Net income per unit excluding mark-to-market or MTM commodity-related pricing adjustments, of 70 cents for second quarter 2014 was lower than the 72-cent guidance provided by management in May 2014 primarily due to the 4-cent unfavorable impact of the non-cash impairment charge. Otherwise, the partnership's assets generated better financial results than expected due to continued strong demand for refined products transportation and higher crude oil shipments during the quarter.
Total revenue for the quarter rose to $496.45 million from the previous year's $443.91 million.
Analysts polled by Thomson Reuters expected the company to report earnings of $0.71 per share and revenues of $503.27 million for the second-quarter. Analysts' estimates typically exclude special items.
Further, the partnership has announced plans to reactivate an idle 135-mile segment of pipeline in southern Oklahoma to deliver crude oil and condensate from Healdton to Cushing beginning in the third quarter of 2015.

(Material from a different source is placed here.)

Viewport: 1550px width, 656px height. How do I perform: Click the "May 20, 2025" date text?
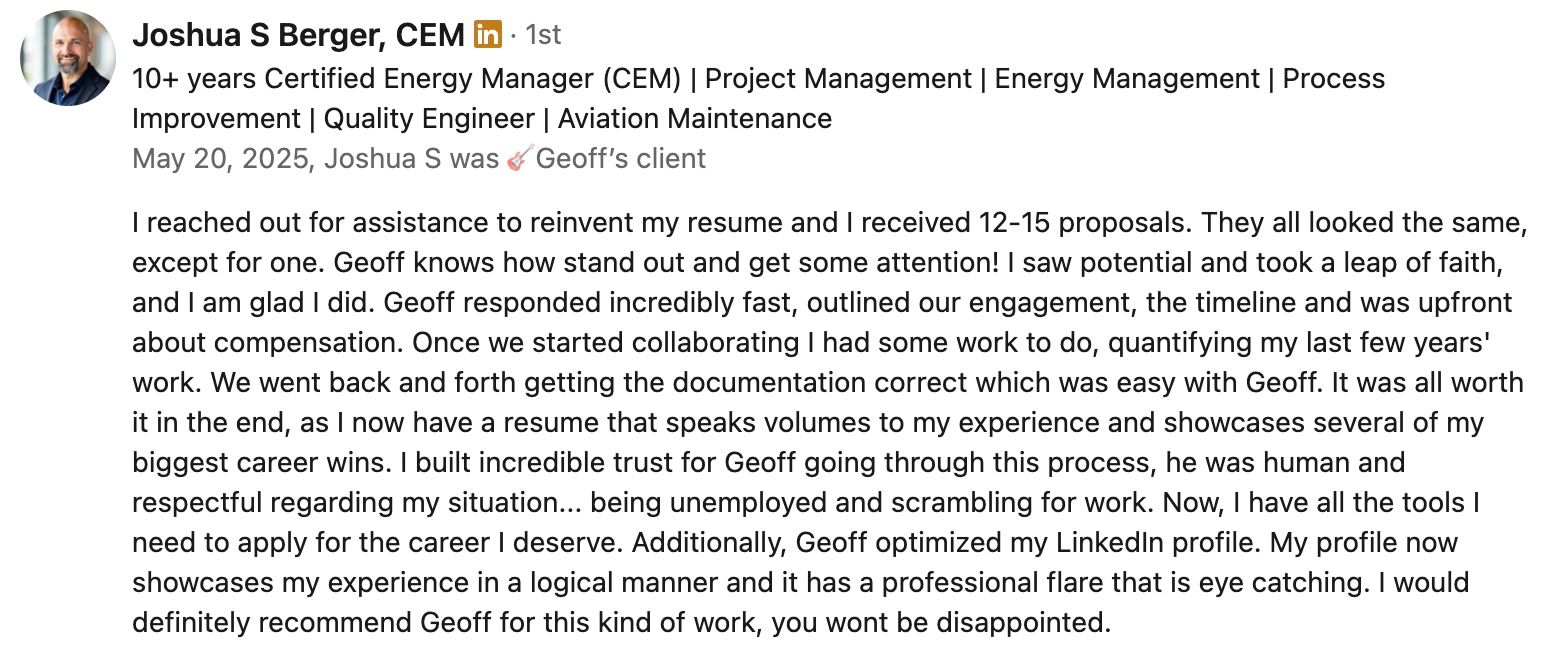pos(220,159)
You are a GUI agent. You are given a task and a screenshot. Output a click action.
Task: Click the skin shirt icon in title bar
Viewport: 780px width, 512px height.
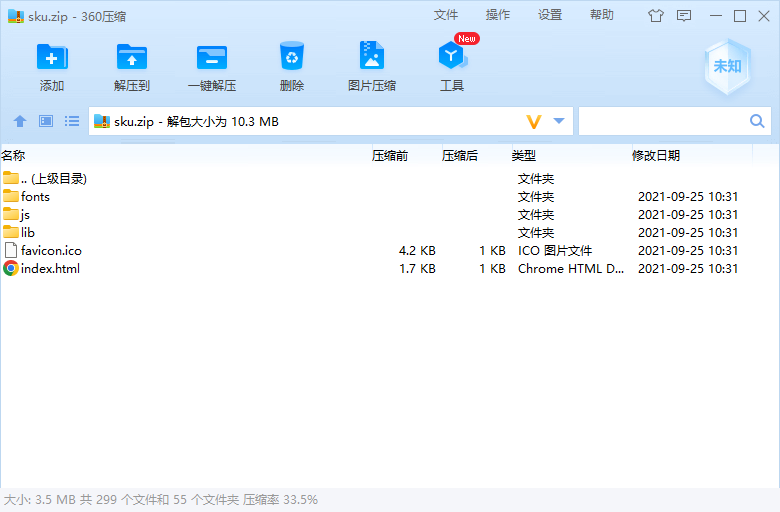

Te partnership currently plans to spend approximately $775 million in 2014 with additional spending of $350 million in 2015 and $75 million in 2016 to complete its current slate of construction projects. The partnership now estimates that its share of spending for the BridgeTex pipeline will be approximately $625 million.
In addition, Magellan continues to evaluate well in excess of $500 million of potential growth projects in earlier stages of development as well as possible acquisitions, both of which have been excluded from the partnership's spending estimates.
For the third-quarter, the company expects net income per limited partner unit of $0.62. Analysts project third-quarter earnings of $0.67 per share for the third-quarter.
The company raised its 2014 Distributable cash flow or DCF guidance by $30 million to $840 million and remains committed to its goal of increasing annual cash distributions by 20% for 2014 and 15% for 2015.
For DCF purposes, operating results of the BridgeTex pipeline will not impact 2014, with the initial DCF benefit expected to occur in 2015 due to the timing of the pipeline's start-up and cash distribution payments from the joint venture to Magellan, which will be paid in arrears on a quarterly basis.
Net income per limited partner unit is now estimated to be $3.30 for 2014. Analysts project annual earnings per share of $3.30. The company said in May that it expected net income per limited partner unit of $3.25 for 2014.
Guidance excludes future MTM adjustments on the partnership's commodity-related activities.